German airline Condor received a strong endorsement for its future on Monday when the European Union approved a $419 million (380 million euro) bridge loan to help it restructure over the next six months.
Condor’s parent company, travel conglomerate Thomas Cook, collapsed suddenly on Sept. 23 and went into immediate liquidation. Condor, which remained a profitable operation even as its parent struggled, filed for a protective shielding procedure, a special legal action in Germany, to separate itself from Thomas Cook and avoid further financial claims.
As part of that reorganization, the federal German government and the state of Hesse, where Condor is headquartered, agreed to the loan to help Condor stay liquid during the weaker winter booking period.
“We are very pleased that the European Commission has made such a timely and positive decision,” said CEO Ralf Teckentrup. “The bridging loan is an important step towards securing Condor’s future.”
Condor has continued to operate normally during the upheaval, and Teckentrup said current bookings exceeded expectations.

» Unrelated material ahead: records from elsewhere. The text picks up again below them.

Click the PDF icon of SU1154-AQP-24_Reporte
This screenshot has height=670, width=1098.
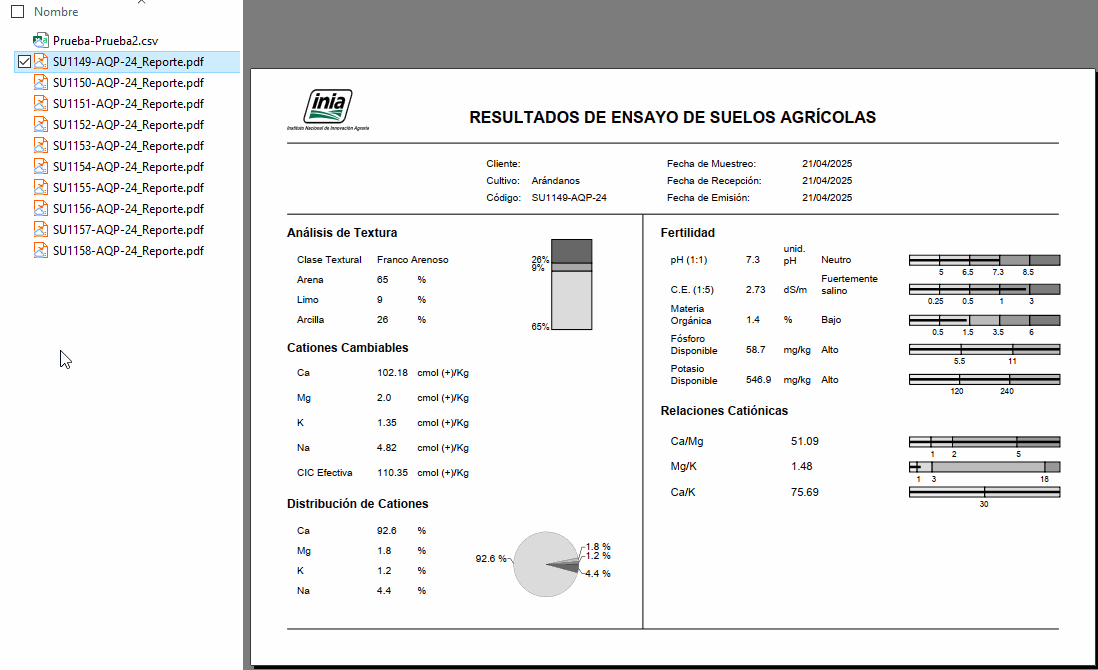tap(41, 167)
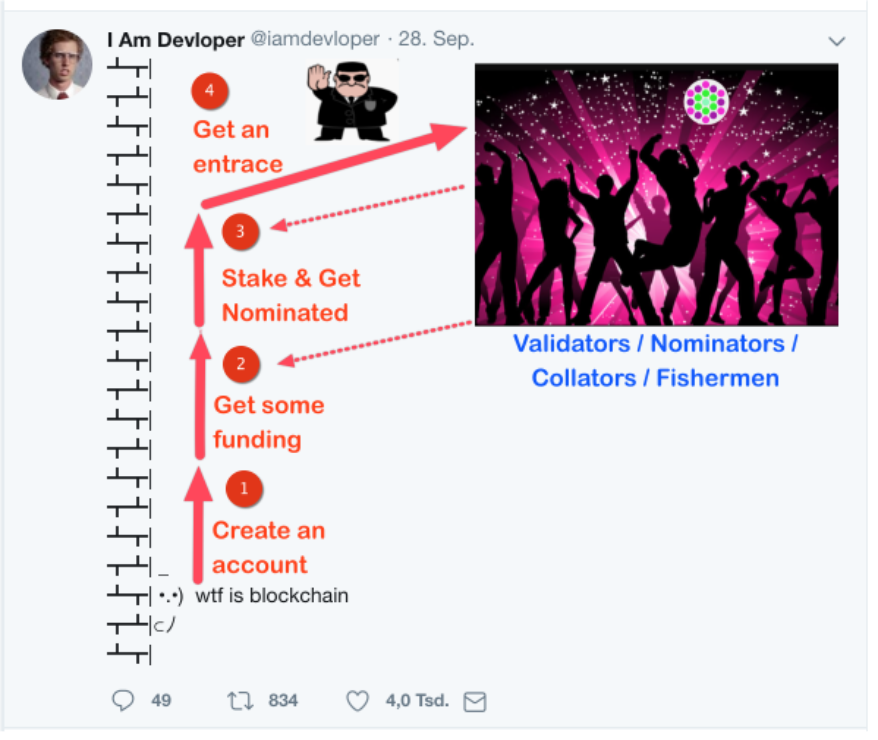
Task: Click the retweet arrows icon
Action: (x=240, y=701)
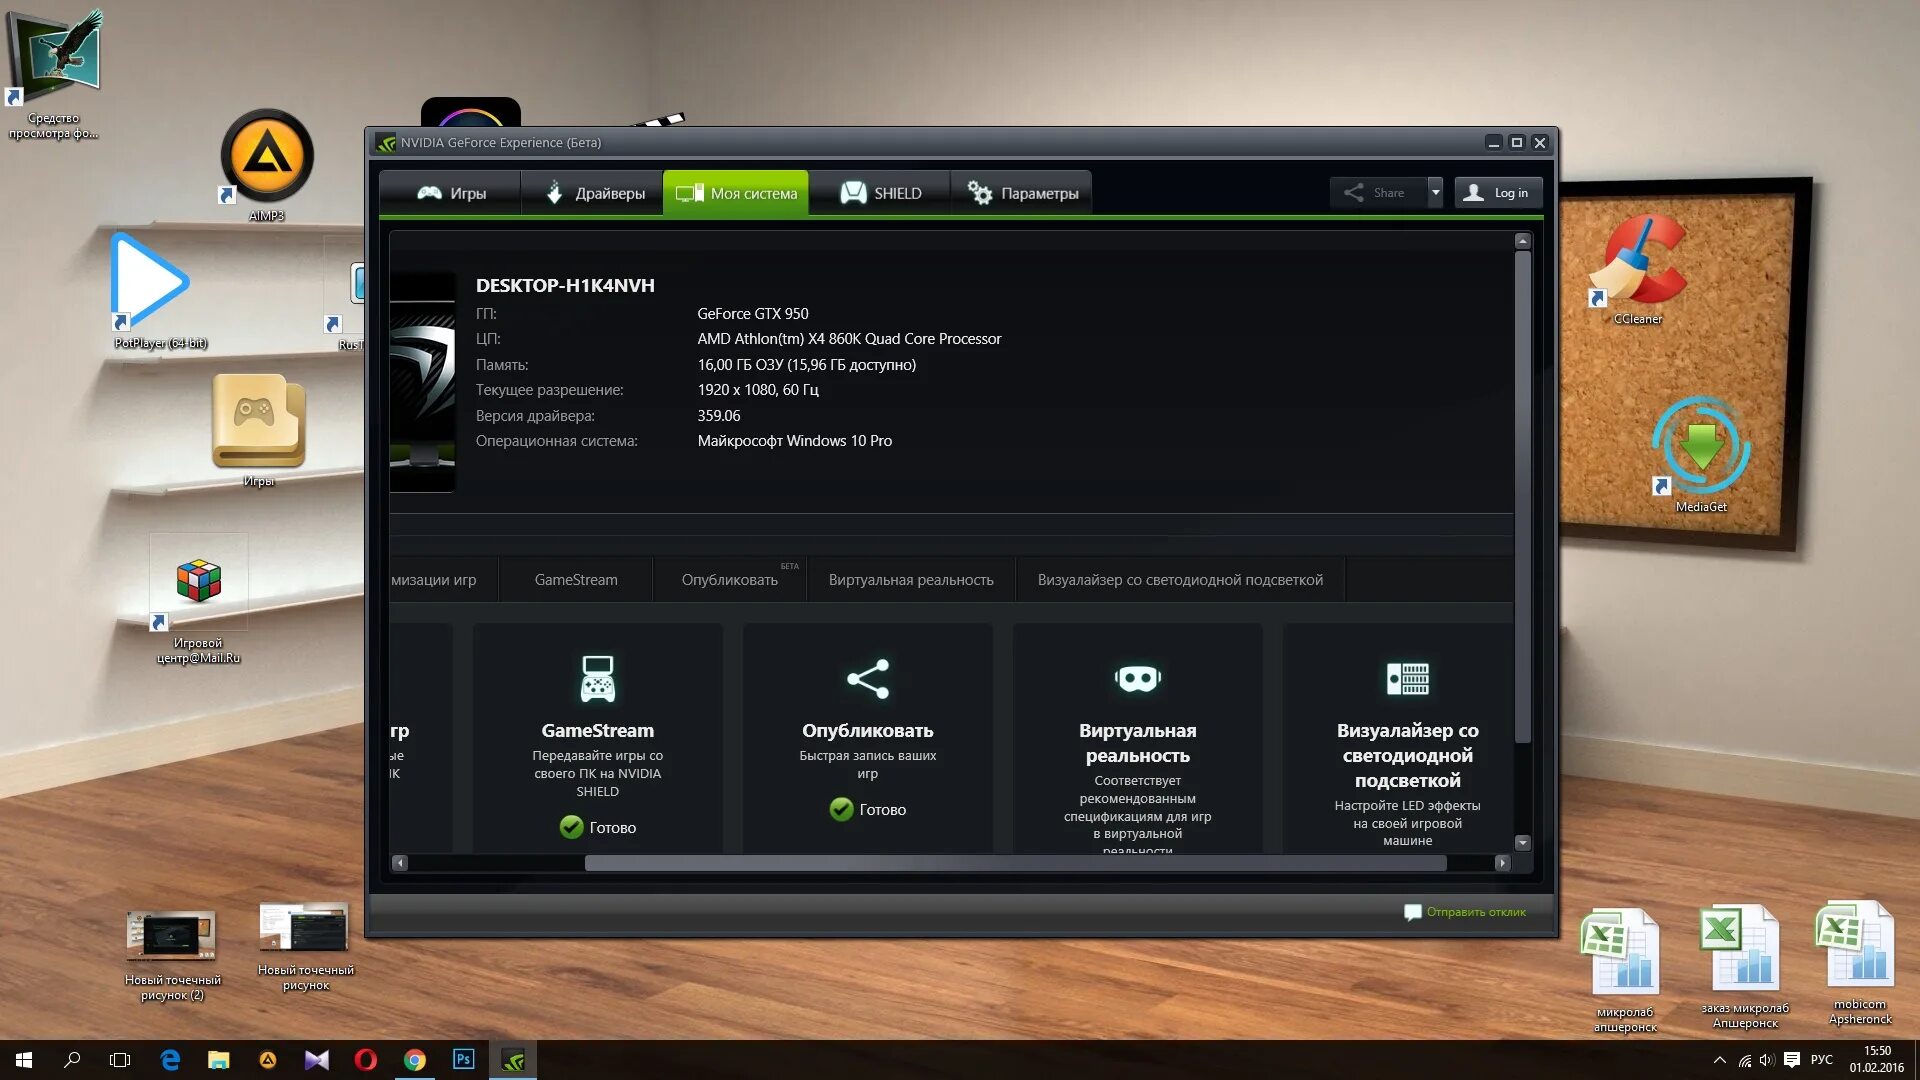1920x1080 pixels.
Task: Click the Драйверы download icon
Action: point(556,193)
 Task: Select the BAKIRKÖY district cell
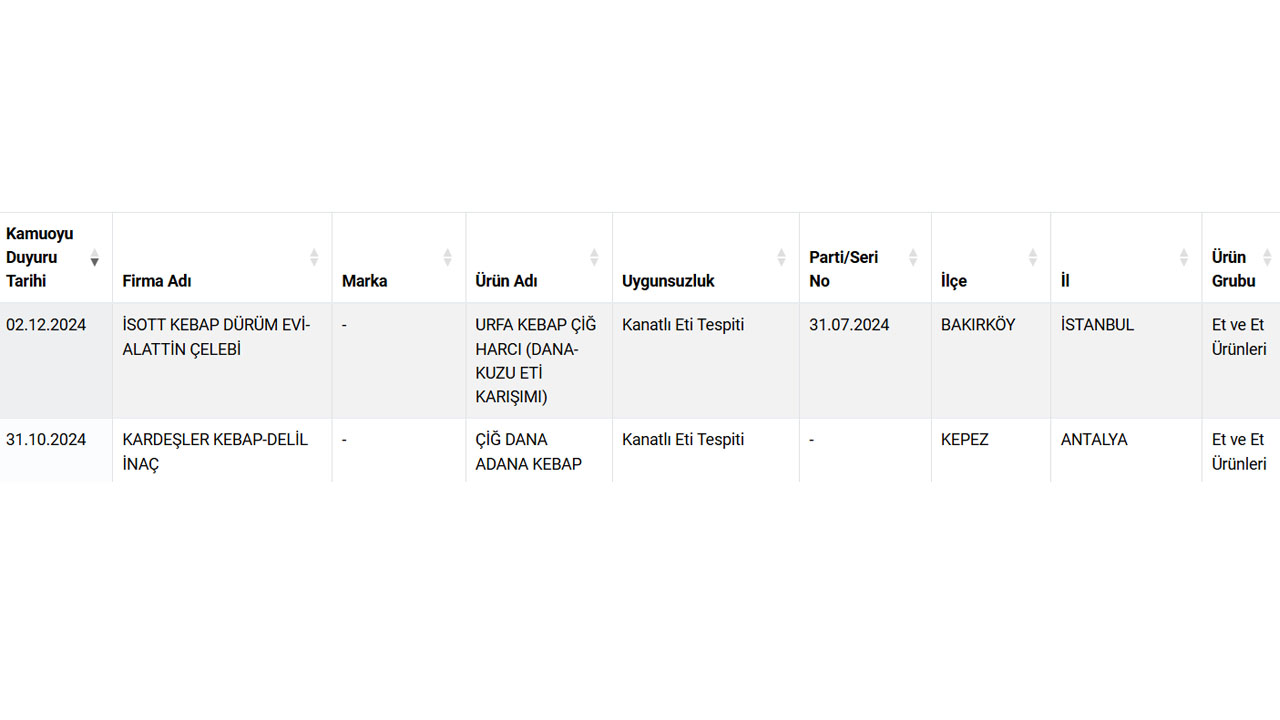(x=978, y=325)
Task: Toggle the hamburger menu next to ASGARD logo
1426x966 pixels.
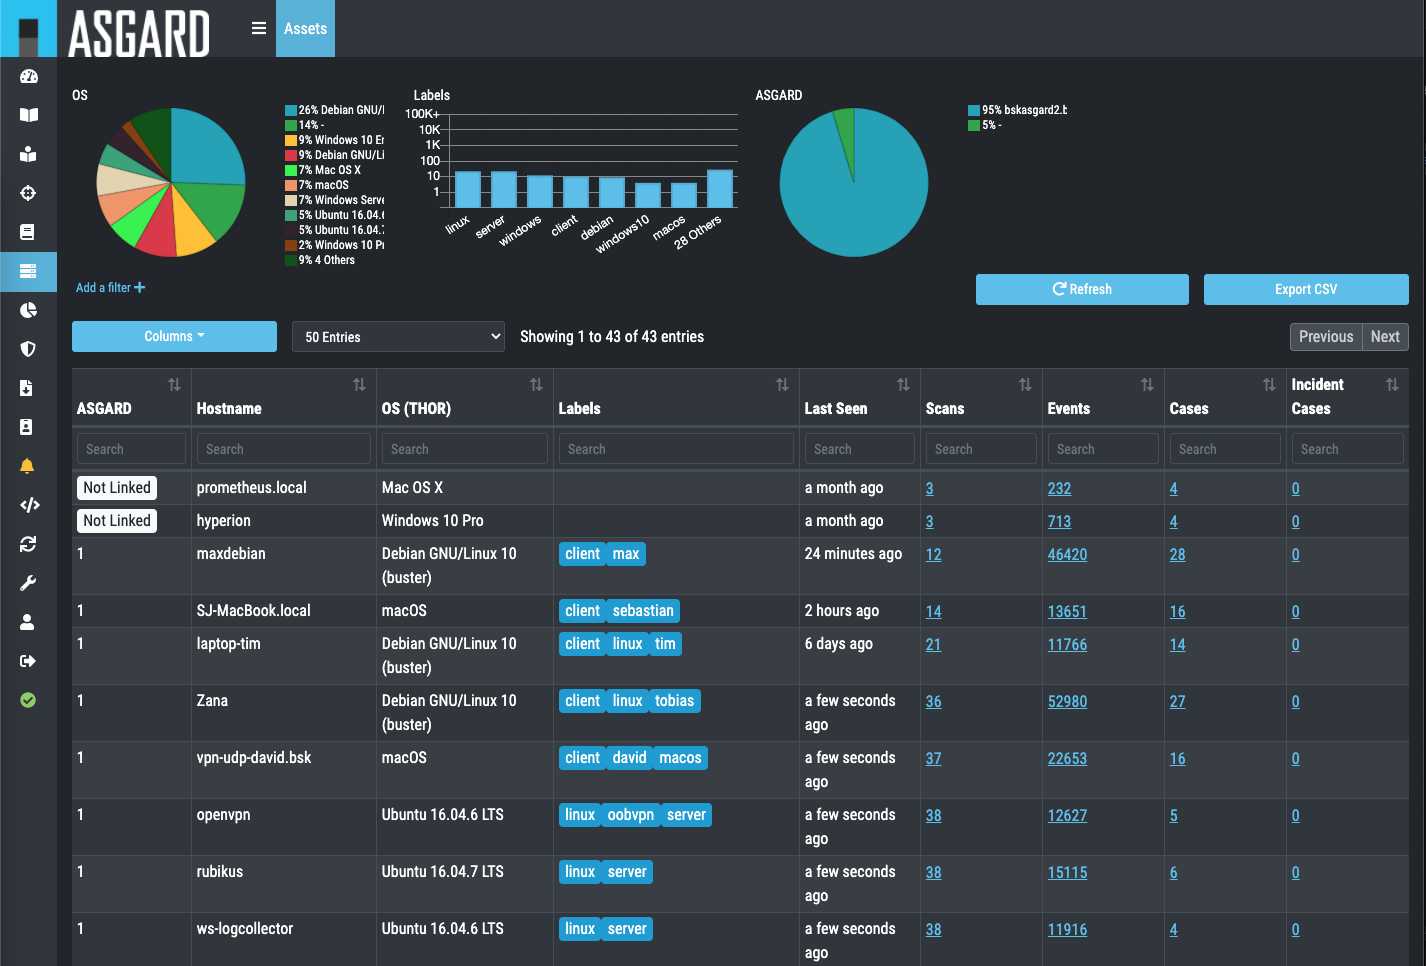Action: [258, 28]
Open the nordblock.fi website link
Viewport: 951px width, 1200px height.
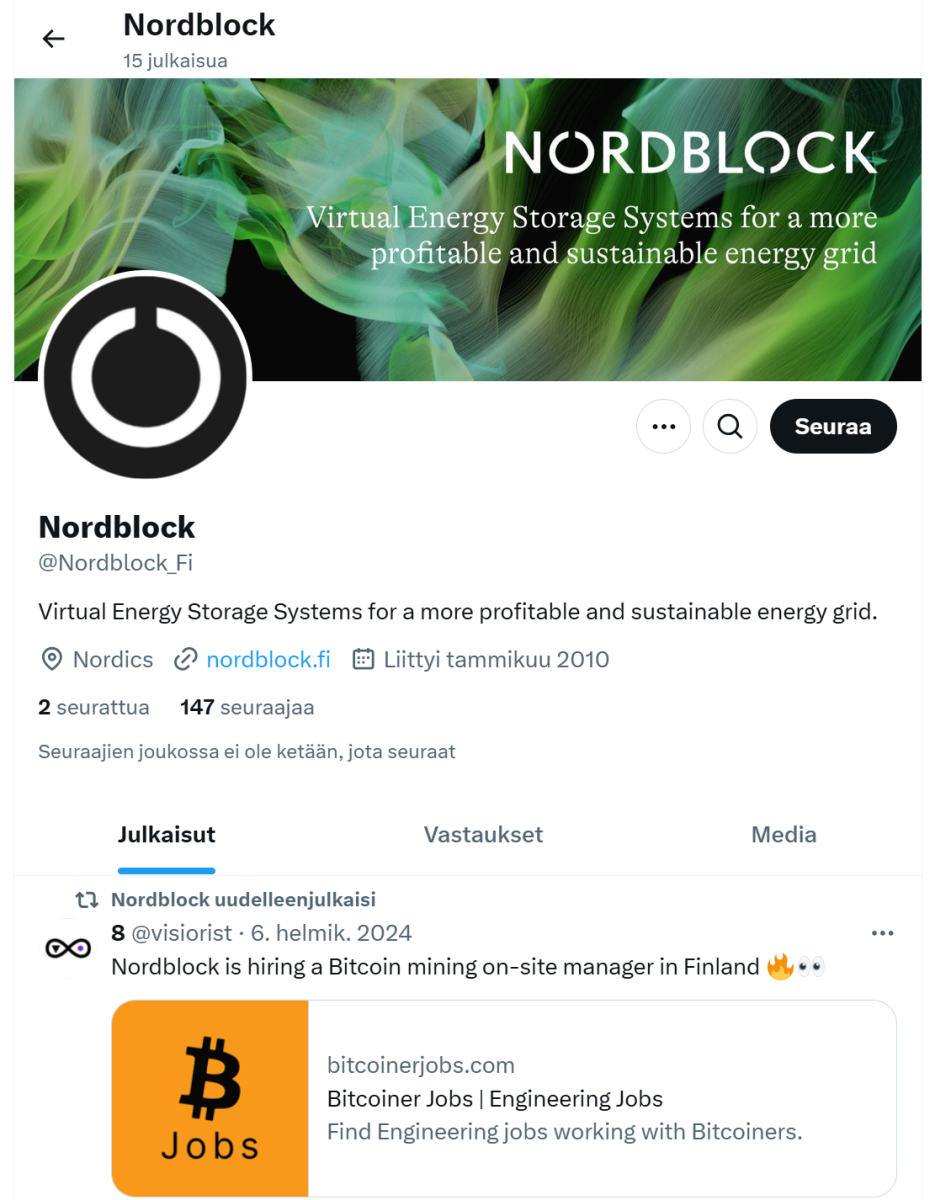[268, 660]
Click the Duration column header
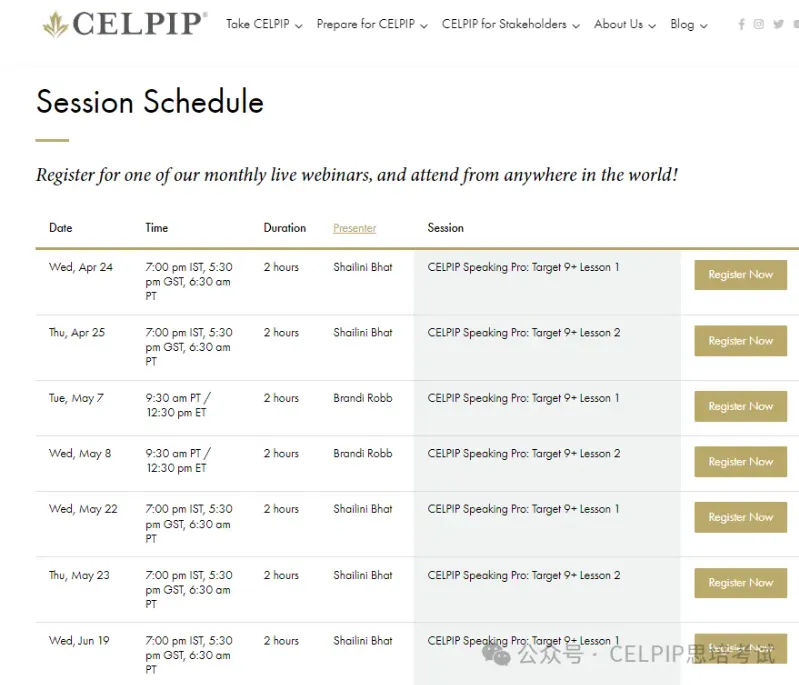The image size is (799, 685). point(285,228)
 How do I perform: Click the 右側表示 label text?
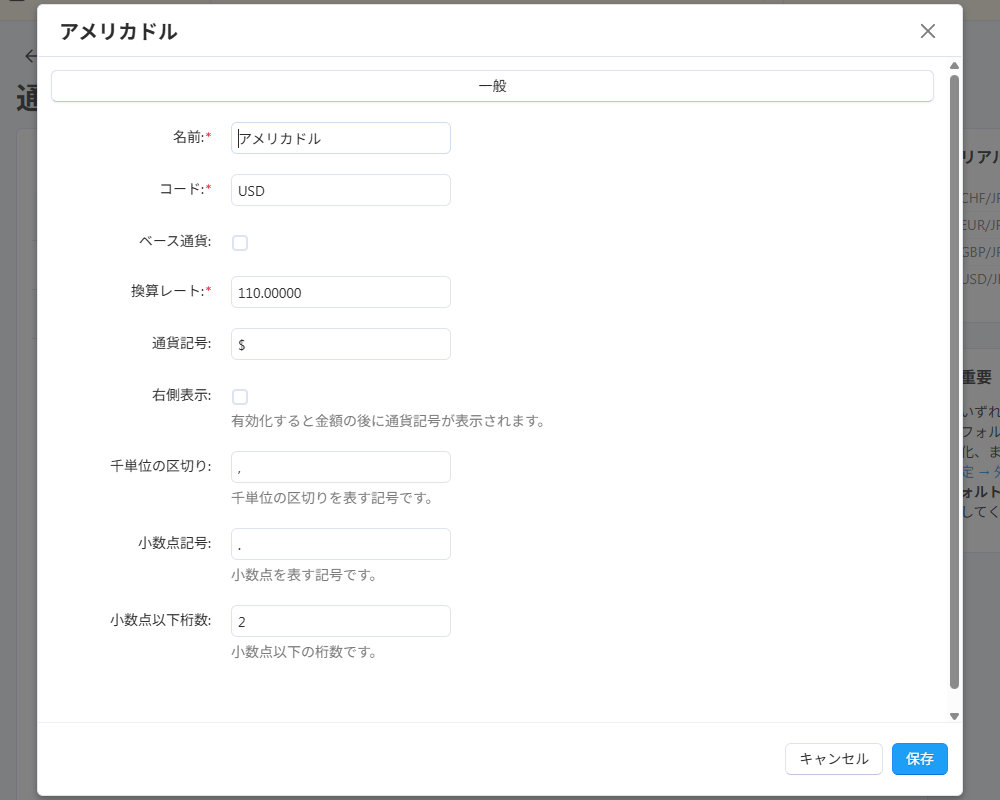tap(174, 395)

At Pittsburgh International Airport, the bridge loan helps to ensure Condor’s fourth summer of operating nonstop service to Frankfurt, Germany. Service is scheduled to begin on May 22, 2020, and run through Sept. 21.
More than 38,000 passengers have traveled on Condor through Pittsburgh International since the route’s launch, which has an annual economic impact of $10 million on the Pittsburgh economy.
The goal now is to find investors who will allow the airline to keep operating independently with the help of insolvency administrator Dr. Lucas Flother, an official assigned by the courts to help businesses navigate bankruptcy issues.
“Condor management will now work out a restructuring plan in order to use the shielding procedure to align and set up Condor for a future without Thomas Cook,” Flother said. “I am confident that at the end of this process a new partner will be found for Condor that will secure a sustainable future for the airline and enable further growth.”